C’est l’histoire d’une bande dessinée qui pourrait ressembler à un téléfilm de fiction estampillé France 2. Tous les ingrédients sauce larmoyante et consensuelle sont en effet réunis : un écrivain cynique et blasé, alcoolique pour donner la petite touche indispensable de décadence (on est plus proche tout de même de Sollers que de Burroughs) ; un départ loin des mondanités de la capitale et un retour exaspérant à la nature ; une jeune veuve toute simple du nom de Marianne (elle est buraliste, pas un métier d’intello superficiel) et son fils qui redonnent le goût de vivre à notre ours mal léché, tout en retrouvant pour l’une un mari pour l’autre un père de substitution. N’en jetez plus ? Et pourtant, force est d’admettre que ça fonctionne. Non que les tartes à la crème susnommées produisent leur effet habituel mais l’essentiel est ailleurs. D’abord, il s’agit de Jean-C. Denis, sans doute l’un de nos dessinateurs-scénaristes les plus injustement sous-estimés d’une génération dorée, celle des Veyron, Margerin, ou Dodo et Ben Radis. Son antihéros fétiche, Luc Leroi, a pourtant mieux vieilli que le Bernard Lermite 80’s de l’ami Martin et on ne jurerait pas que Monsieur Jean, le héros bobo des Dupuy-Berberian, résiste au temps aussi bien que lui.

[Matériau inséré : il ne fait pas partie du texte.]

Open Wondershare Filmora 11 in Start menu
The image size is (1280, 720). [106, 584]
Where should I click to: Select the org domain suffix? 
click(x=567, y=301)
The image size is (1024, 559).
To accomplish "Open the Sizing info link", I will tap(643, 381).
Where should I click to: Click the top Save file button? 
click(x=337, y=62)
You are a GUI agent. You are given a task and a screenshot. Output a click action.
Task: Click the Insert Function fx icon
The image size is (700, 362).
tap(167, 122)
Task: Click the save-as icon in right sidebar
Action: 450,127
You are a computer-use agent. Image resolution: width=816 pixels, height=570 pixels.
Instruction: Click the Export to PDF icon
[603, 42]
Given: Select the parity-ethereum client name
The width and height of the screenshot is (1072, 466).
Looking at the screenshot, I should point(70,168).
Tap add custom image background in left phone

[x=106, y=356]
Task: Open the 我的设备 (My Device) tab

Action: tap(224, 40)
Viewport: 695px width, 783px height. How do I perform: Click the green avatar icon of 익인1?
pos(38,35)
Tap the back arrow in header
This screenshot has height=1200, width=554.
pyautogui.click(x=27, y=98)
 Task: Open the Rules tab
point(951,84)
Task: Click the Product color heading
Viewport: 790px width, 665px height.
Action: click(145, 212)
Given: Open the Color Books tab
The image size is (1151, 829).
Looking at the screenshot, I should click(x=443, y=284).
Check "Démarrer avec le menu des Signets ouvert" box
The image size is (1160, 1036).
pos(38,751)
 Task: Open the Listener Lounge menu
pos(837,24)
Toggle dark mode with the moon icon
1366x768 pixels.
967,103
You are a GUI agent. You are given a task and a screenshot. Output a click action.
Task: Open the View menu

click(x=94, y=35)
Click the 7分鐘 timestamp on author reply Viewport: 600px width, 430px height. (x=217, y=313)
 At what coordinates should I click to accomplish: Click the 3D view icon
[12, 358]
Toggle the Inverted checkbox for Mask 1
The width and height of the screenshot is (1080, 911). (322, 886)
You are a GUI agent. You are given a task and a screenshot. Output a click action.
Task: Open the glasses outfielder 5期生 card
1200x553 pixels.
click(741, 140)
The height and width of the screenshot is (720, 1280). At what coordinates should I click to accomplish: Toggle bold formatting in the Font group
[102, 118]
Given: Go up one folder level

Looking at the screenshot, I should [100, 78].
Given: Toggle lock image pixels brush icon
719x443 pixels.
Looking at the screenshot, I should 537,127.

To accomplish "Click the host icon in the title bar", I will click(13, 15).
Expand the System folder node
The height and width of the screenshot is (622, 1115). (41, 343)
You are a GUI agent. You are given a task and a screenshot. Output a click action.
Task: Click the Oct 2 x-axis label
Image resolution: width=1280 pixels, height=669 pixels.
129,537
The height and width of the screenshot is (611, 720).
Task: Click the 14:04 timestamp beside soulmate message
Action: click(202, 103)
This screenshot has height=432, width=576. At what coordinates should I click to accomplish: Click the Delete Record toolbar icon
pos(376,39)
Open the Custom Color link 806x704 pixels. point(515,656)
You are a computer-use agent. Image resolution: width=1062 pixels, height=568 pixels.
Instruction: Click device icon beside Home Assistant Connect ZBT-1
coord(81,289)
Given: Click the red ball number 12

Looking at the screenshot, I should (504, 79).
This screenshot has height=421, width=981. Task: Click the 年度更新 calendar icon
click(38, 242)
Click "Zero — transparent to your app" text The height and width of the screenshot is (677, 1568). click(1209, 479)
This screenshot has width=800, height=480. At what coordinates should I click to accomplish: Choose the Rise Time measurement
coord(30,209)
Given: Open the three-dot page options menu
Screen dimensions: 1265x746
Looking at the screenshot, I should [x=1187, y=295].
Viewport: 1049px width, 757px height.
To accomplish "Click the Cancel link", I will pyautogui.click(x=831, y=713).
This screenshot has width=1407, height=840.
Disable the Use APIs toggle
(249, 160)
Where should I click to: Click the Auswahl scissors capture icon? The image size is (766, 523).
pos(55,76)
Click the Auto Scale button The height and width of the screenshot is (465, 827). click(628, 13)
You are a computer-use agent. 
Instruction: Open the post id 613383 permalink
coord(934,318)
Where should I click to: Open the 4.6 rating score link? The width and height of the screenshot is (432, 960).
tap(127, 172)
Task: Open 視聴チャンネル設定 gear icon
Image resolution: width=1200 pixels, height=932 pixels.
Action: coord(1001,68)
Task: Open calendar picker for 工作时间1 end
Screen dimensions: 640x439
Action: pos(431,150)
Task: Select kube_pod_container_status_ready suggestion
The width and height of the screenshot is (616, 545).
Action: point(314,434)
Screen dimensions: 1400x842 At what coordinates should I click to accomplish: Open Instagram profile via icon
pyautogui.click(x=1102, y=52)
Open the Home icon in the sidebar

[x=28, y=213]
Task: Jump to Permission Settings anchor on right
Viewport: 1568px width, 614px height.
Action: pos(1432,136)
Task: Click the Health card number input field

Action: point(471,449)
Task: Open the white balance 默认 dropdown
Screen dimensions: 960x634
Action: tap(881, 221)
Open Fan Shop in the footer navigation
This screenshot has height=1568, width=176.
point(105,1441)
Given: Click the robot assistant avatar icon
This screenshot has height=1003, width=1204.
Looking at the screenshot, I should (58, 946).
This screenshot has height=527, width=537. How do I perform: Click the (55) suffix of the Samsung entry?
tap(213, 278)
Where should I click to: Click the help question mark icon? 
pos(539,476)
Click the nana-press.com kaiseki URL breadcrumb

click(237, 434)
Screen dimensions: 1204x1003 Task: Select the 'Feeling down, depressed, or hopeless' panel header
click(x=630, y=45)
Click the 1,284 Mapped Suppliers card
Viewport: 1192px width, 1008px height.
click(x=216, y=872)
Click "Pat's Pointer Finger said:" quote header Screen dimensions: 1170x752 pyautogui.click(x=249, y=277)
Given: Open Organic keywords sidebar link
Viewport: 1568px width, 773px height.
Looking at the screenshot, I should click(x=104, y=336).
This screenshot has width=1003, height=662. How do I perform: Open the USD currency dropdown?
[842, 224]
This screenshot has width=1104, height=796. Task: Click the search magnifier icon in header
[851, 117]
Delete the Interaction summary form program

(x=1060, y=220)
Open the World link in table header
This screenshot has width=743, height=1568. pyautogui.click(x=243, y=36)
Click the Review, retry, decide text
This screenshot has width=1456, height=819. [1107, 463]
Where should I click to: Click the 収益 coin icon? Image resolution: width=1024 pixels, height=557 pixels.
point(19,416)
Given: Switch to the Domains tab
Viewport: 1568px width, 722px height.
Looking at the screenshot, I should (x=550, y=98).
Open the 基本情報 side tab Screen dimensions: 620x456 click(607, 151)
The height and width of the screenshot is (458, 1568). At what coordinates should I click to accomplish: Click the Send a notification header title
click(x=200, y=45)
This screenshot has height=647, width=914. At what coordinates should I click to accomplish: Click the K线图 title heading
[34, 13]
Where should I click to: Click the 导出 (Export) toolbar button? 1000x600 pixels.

Avec sa finesse coutumière et un dessin d’une élégance tranquille et rare depuis la retraite de Floc’h, Denis accède au sommet de la veine douce-amère qui est sa marque. Aloys Clark, son écrivain, court ainsi après un succès passé et éphémère tout en intervenant dans des universités ou des centres culturels, se fendant alors de discours rageurs et désenchantés qui désespèrent ses admirateurs et surtout ses admiratrices, avec qui il couche occasionnellement. Le salut surgit alors du Coucou, roman improbable échappé de la bibliothèque d’Aloys. Ce dernier se met en tête de suivre le trajet de son narrateur et se retrouve à Bordeaux puis sur la côte atlantique, adoptant le mode d’être de son double fictif. Le récit prend alors une toute autre dimension : jeux chronologiques défiant la logique, troublantes dérives de Clark entre fiction et réalité (il se fait passer pour un éminent allergologue invité à un congrès, tombe sur un couple so british tout droit sorti de l’île du Prisonnier) jusqu’à la révélation finale sur l’identité de l’auteur de ce Coucou. L’aboutissement du récit en forme d’aporie se double en outre d’une idée géniale : la nouvelle œuvre d’Aloys, dont il remet le manuscrit à sa muse Marianne, n’est que le début d’une autre aventure. Celle du roman de Jean-C. Denis, versant littéraire de l’oeuvre dessinée, qui ouvre une fenêtre sur l’interaction entre deux mondes fictifs et deux médiums artistique. Au final, une double réjouissance : la confirmation d’un grand talent et la renaissance d’une vraie politique éditoriale chez les éditions Dupuis dans cette collection Aire Libre. Après David B., Emmanuel Guibert et donc Jean-Claude Denis, on annonce l’arrivée de Blutch et même de Baudouin. Drôle de casting assurément pour l’éditeur des Tuniques bleues.